(Pseudonym of Rokhl Bernshteyn; 1869–1942), Yiddish poet and writer. Virtually forgotten today, Yehudis is notable for her bold poems, several dramatic pieces, short stories, fragments of a novel, translations from Russian, and a memoir of her youth. Born into a well-to-do merchant family in Minsk, Bernshteyn was educated by private tutors and began working in her parents’ shop at age 12. Her subsequent exposure to the socialist movement, and through it to Russian culture, led her to read widely on her own. She and her husband, Shmuel Bernshteyn (whose family name was the same as hers), a leading Jewish intellectual in Minsk, hosted authors whose involvement in the new Yiddish literature inspired her to write.
Yehudis first published a chapter from her childhood memoirs, “A vinter-shabes” (A Winter Sabbath), in Saint Petersburg’s Fraynt (1907). Subsequent publications included lyric poems; fragments of a novel; a one-act play, Bay der arbet (At Work), which appeared in Khayim Zhitlovski’s Dos naye lebn (The New Life; 1909); a dramatic scene, “In undzere teg” (In Our Days; published in Dos naye lebn in 1911), which expressed, according to the Leksikon fun der nayer yidisher literature, “contemporary religious moods of certain circles of the Jewish intelligentsia.” Other works appeared in 1911 in the New York annual Dos naye land (The New Land), edited by Avrom Reyzen, and the Warsaw collection Fraye teg (Free Days).
After the 1917 Russian Revolution, Yehudis published short stories, poems, and memoir chapters in the Bundist newspaper Der veker (The Alarm Clock) and in Soviet Yiddish publications. Her three-act play about the Jewish workers’ movement on the eve of the 1905 Revolution was published in Minsk in book form (1925); it included an introduction by Ber Orshanski and the lyrics and music to folk and revolutionary songs. Yehudis also published a translation of the Russian novel Golod (Hunger) by Sergei Semenov (1923).
Three of Yehudis’s poems were included by Morris Bassin in his collection Antologye: finf hundert yor yidishe poezye (Anthology: Five Hundred Years of Yiddish Poetry; 1917), and seven poems were included by Ezra Korman in his anthology of women Yiddish poets, Yidishe dikhterins: Antologye (Yiddish Women Poets: Anthology; 1928).

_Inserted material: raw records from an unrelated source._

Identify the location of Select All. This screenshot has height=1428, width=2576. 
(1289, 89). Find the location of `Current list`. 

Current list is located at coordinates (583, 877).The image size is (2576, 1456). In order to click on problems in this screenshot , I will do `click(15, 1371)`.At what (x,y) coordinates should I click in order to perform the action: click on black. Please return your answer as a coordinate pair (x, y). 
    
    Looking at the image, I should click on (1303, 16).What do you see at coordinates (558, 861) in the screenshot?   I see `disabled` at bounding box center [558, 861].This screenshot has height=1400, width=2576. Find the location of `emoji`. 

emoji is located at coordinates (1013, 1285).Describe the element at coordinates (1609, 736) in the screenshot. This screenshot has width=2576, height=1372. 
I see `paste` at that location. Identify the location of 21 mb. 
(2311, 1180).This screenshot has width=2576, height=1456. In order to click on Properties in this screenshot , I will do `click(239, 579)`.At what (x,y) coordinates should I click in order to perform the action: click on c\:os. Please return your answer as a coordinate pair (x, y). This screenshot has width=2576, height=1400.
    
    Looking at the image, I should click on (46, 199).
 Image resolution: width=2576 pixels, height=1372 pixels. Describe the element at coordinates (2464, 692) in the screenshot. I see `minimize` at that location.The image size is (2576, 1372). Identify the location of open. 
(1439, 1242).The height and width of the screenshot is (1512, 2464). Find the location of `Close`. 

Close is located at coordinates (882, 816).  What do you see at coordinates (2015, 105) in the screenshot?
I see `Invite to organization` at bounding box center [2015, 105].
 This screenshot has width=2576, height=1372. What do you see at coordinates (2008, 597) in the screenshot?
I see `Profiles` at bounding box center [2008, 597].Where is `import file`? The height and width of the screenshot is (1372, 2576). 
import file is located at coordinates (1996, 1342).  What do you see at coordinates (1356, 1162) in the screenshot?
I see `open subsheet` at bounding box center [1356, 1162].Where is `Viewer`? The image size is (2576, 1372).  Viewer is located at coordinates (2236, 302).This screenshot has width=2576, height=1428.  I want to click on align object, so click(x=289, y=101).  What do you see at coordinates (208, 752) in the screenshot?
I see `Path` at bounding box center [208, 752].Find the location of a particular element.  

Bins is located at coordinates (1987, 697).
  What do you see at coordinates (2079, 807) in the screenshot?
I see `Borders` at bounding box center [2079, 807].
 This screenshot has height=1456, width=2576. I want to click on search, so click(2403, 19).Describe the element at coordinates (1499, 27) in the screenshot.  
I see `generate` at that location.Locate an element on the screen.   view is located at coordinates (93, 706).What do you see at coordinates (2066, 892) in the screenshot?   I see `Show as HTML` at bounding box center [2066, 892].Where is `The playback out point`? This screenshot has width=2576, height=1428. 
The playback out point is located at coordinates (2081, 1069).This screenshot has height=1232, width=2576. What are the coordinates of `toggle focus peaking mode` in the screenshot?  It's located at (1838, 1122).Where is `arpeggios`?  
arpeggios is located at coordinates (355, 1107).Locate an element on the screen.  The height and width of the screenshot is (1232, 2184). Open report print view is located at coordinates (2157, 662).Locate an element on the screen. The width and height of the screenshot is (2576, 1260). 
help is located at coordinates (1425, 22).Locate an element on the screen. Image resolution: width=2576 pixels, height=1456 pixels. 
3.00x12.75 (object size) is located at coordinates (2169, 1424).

These poems are characterized by themes of illicit passion juxtaposed with motherhood, romantic ennui, and rebellion. In a kind of ars poetica, Yehudis speaks of the poet’s work with a metaphor of the female craft of weaving. Another poem, “Tsum dikhter” (To the [Male] Poet), attacks the “cold . . . spiritless . . . weak” dreams of conventional writers. In contrast to stereotypes about the way women poets were expected to write, Yehudis presented a public as well as a private voice in her lyric poems. In June 1941 she was evacuated from Minsk to Moscow, where she died a year later.
Kathryn Hellerstein, “Canon and Gender: Women Poets in Two Modern Yiddish Anthologies,” in Women of the Word: Jewish Women and Jewish Writing, ed. Judith R. Baskin, pp. 136–152 (Detroit, 1994); Ezra Korman, Yidishe dikhterins: Antologye (Chicago, 1928), pp. 62–70, 345; “Yehudis,” in Leksikon fun der nayer yidisher literatur, vol. 4, col. 244 (New York, 1961).